Era un grupo de amigos, de los de siempre. Nos reuníamos cada quince días, íbamos a conciertos y a comer, a veces bailábamos. Nos llevábamos muy bien ya que esa amistad se cimentó con los años de experiencia, con la distancia, el tiempo y esos momentos de encuentros. Ella volvió al cabo de los años, y se unió al grupo. Se había vuelto a casar e ido a vivir a Chile, había tenido dos hijos más. Siempre había sido una mujer de bandera pero estaba más guapa si cabe en su madurez.

Siempre había tenido una debilidad con ella en nuestra adolescencia y juventud que habíamos compartido todos los presentes. Cuando nos volvimos a cruzar una segunda mirada algo me inquietó en ella, estaba más segura de sí misma que nunca, en su mirada había un inquietante reto, una promesa, una burlona sonrisa, me dio miedo y esperanza. ¿Quizás podríamos retomar aquel romance inacabado? Las dudas me asaltaron y sentí un pellizco en mi corazón.
No sabría decir cómo empezó todo pero poco a poco las reuniones se alargaron en el tiempo y cada vez acudían menos comensales a la mesa. Fue en el mes de Julio que me llamó y me invitó a la playa, le dije que sí, claro. Los niños jugaron en la arena haciendo castillos y túneles de agua al entrar la marea.
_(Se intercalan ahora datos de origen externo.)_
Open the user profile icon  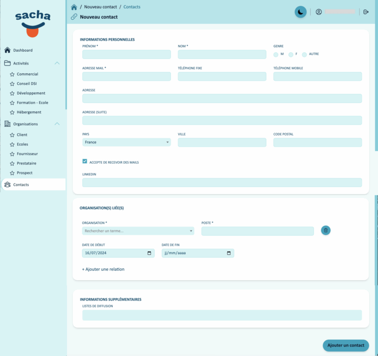tap(318, 12)
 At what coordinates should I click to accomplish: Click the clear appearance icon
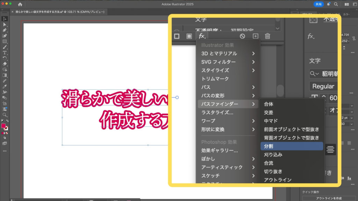point(242,36)
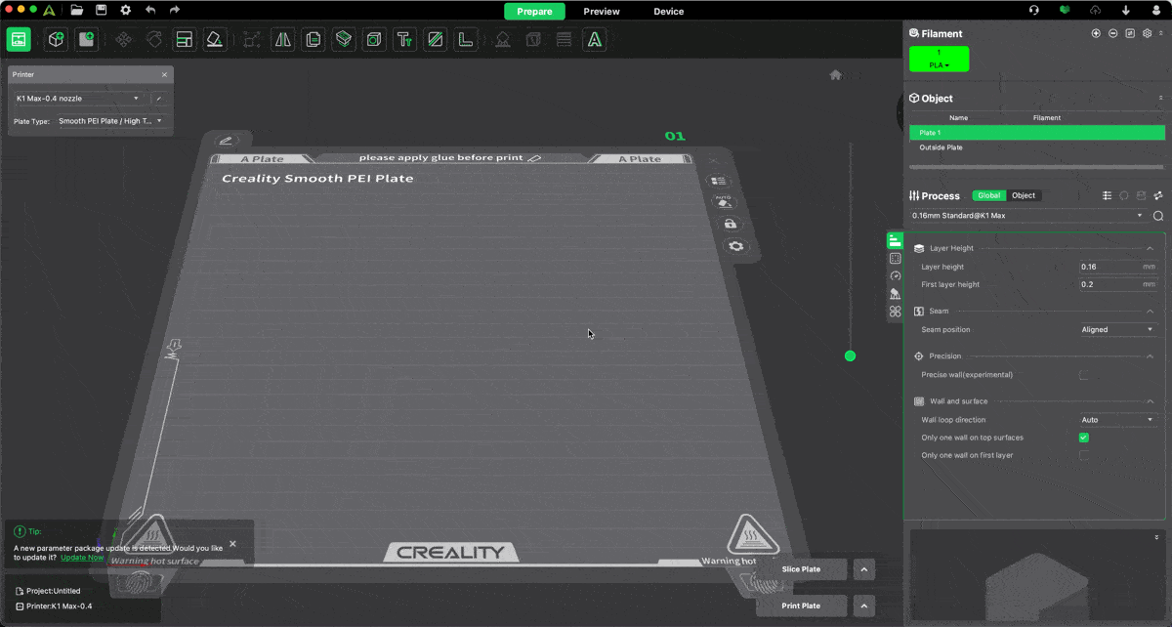Open the K1 Max-0.4 nozzle printer dropdown
The width and height of the screenshot is (1172, 627).
click(78, 99)
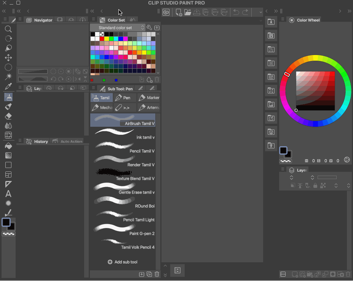Choose the Eraser tool
The image size is (353, 281).
click(x=8, y=116)
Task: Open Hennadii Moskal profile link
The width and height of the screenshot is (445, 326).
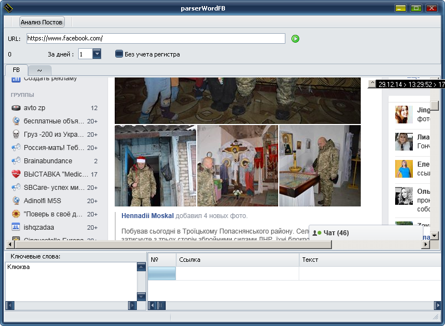Action: tap(147, 216)
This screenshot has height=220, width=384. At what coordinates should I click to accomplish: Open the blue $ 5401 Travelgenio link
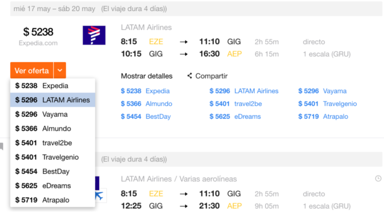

Cuando regresamos por la mañana, llevaba el coche por aquella carretera que tantas veces habíamos recorrido hasta Los Caños de Meca.
Me dijo; ‘’¿Desayunamos?’’ Y para en la próxima venta, que tienen buen jamón.  Cuando vi que me acercaba reduje velocidad y entré en el parking, no había ni un coche. Al pasar vi de refilón que el cartel decía: Venta de las Almas.
Hoy ya no recuerdo el resto porque vivo aquí, en este rincón perdido donde ya ni los recuerdos sé si son mis recuerdos. Si mi corazón late en un cuerpo muerto, si mis ojos ven en la oscuridad de ese huerto de tumbas, si la guadaña cortó ese día mi cuello.